== INPUT RECORDS

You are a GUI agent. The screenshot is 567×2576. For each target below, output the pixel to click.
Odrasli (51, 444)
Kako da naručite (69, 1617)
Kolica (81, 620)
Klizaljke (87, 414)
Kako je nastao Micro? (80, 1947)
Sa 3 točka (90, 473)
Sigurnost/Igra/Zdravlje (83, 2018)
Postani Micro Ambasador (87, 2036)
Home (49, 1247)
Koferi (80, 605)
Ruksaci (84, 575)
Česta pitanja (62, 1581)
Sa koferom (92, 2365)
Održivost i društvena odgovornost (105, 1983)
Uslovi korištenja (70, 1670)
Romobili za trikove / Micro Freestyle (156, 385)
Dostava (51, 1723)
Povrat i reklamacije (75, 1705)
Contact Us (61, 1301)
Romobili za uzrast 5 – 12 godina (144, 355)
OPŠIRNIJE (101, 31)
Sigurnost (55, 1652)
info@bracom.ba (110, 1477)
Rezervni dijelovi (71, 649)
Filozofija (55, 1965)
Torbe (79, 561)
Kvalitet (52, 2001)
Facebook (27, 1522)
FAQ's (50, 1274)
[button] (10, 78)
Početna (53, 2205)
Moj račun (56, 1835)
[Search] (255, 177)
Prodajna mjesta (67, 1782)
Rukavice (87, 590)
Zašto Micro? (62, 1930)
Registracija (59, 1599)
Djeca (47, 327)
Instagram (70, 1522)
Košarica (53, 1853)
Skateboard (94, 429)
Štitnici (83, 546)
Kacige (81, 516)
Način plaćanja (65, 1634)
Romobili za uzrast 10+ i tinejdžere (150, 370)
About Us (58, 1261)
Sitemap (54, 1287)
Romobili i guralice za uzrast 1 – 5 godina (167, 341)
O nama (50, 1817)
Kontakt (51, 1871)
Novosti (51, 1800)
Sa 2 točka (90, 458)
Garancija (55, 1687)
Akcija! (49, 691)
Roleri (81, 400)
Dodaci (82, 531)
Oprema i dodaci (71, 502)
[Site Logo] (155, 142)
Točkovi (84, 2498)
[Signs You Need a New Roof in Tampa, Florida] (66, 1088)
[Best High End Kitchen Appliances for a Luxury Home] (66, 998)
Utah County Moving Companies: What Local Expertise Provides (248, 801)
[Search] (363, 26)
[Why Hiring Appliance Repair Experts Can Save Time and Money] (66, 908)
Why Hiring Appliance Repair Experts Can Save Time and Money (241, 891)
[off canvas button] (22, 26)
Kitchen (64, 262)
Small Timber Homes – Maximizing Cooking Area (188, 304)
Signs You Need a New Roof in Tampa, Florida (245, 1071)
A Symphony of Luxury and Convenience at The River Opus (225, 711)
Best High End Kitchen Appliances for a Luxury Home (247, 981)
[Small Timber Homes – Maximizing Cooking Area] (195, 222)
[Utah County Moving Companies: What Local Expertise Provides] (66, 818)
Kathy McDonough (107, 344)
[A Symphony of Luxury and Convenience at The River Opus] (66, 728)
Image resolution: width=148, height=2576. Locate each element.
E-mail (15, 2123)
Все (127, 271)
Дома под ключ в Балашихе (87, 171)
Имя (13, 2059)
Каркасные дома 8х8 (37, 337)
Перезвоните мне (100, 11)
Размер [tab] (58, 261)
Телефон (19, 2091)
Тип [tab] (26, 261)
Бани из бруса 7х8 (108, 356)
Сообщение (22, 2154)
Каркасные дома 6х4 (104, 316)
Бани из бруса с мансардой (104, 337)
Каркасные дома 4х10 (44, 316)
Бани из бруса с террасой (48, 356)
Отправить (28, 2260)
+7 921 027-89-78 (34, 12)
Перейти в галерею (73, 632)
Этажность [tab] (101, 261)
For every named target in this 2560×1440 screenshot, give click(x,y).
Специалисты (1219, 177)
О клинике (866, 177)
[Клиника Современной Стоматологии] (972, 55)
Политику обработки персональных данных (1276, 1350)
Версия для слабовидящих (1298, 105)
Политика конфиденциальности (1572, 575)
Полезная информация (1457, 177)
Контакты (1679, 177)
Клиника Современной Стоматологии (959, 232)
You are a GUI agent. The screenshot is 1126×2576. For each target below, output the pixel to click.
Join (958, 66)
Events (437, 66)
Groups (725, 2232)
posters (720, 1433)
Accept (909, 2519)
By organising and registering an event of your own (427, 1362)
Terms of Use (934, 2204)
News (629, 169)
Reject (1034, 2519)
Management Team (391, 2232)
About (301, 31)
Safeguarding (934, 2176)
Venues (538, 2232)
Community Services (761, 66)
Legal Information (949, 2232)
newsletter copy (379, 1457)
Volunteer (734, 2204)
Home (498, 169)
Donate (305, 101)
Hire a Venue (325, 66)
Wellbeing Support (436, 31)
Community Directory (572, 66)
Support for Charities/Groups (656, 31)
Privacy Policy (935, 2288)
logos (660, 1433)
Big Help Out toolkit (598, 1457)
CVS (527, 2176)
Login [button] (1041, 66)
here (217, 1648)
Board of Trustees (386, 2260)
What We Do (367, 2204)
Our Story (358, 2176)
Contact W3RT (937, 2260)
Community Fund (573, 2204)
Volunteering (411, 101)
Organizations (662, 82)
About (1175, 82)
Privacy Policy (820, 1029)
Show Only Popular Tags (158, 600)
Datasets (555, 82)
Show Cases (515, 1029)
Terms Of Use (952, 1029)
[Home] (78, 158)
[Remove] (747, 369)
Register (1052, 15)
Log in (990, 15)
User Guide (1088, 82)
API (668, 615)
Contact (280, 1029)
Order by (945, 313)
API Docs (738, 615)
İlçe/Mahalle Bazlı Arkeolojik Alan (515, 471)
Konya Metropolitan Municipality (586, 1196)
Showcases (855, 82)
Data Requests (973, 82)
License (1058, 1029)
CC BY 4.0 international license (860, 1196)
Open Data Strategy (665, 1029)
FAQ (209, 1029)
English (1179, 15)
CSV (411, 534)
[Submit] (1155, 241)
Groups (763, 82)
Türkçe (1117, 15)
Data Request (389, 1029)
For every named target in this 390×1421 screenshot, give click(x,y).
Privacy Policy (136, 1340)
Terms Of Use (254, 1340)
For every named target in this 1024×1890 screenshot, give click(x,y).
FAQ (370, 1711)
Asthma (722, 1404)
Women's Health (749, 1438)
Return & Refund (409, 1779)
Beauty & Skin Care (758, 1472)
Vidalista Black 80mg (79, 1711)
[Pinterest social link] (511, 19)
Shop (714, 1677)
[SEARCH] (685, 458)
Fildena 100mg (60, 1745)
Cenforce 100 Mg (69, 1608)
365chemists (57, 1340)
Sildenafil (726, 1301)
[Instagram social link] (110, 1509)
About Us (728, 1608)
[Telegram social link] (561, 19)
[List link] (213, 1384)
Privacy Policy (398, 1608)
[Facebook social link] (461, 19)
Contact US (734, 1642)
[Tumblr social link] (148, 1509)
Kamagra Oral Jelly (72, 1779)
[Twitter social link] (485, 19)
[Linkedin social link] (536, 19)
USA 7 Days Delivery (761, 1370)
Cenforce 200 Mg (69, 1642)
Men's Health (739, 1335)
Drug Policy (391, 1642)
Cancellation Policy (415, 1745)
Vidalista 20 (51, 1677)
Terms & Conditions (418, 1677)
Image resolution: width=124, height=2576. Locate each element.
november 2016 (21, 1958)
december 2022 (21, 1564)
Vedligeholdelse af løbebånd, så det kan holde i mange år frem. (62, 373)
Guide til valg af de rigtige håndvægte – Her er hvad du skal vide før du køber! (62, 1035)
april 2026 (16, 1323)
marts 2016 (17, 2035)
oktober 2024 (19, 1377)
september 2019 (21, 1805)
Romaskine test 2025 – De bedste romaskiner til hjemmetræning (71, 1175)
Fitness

====

Scale the records, starting with the line containing "Prodajna mjesta (67, 1782)" and going on through the line containing "Каркасные дома 4х10 (44, 316)", and reproduce only these lines, requests included. Multiply every coordinate in the answers by 2.45, round each one to a whole number with halves going up, and leave all other numbers as they are.

● THE REPLY
Prodajna mjesta (164, 4366)
Rukavice (213, 1446)
Zašto Micro? (152, 4729)
Registracija (145, 3918)
Djeca (115, 801)
Instagram (172, 3729)
Košarica (130, 4540)
Skateboard (230, 1051)
Štitnici (203, 1338)
Kacige (198, 1264)
Način plaćanja (159, 4003)
Romobili za uzrast 10+ i tinejdžere (368, 907)
About Us (142, 3089)
Sitemap (132, 3153)
Romobili i guralice za uzrast 1 – 5 godina (409, 835)
O nama (123, 4452)
Kontakt (125, 4584)
Novosti (125, 4410)
Sa 2 točka (221, 1122)
Garancija (135, 4133)
Akcija! (120, 1693)
Roleri (198, 980)
Dodaci (201, 1301)
Oprema i dodaci (174, 1230)
[Site Logo] (380, 348)
Točkovi (206, 6120)
[Signs You Need a New Roof in Tampa, Florida] (162, 2666)
[Best High End Kitchen Appliances for a Luxury Home] (162, 2445)
Utah County Moving Companies: What Local Expertise Provides (608, 1962)
[Search] (889, 64)
[Why Hiring Appliance Repair Experts Can Save Time and Money] (162, 2225)
Why Hiring Appliance Repair Experts Can Save Time and Money (590, 2183)
[off canvas button] (54, 64)
Kitchen (157, 642)
Small Timber Homes – Maximizing Cooking Area (461, 745)
Signs You Need a New Roof in Tampa, Florida (600, 2624)
A Symphony of Luxury and Convenience at The River Opus (551, 1742)
Best High End Kitchen Appliances for a Luxury Home (605, 2403)
[Small Timber Homes – Maximizing Cooking Area] (478, 544)
[Utah County Moving Companies: What Local Expertise Provides] (162, 2004)
Kathy McDonough (262, 843)
[A Symphony of Luxury and Convenience at The River Opus] (162, 1784)
Image resolution: width=148, height=2576. Locate each element.
E-mail (37, 5201)
Все (311, 664)
Дома под ключ в Балашихе (213, 419)
Имя (32, 5045)
Каркасные дома 8х8 (91, 826)
Перезвоните мне (245, 27)
Размер [tab] (142, 639)
Телефон (47, 5123)
Тип [tab] (64, 639)
Бани из бруса 7х8 (265, 872)
Сообщение (54, 5277)
Каркасные дома 6х4 (255, 774)
Бани из бруса с мансардой (255, 826)
Каркасные дома 4х10 (108, 774)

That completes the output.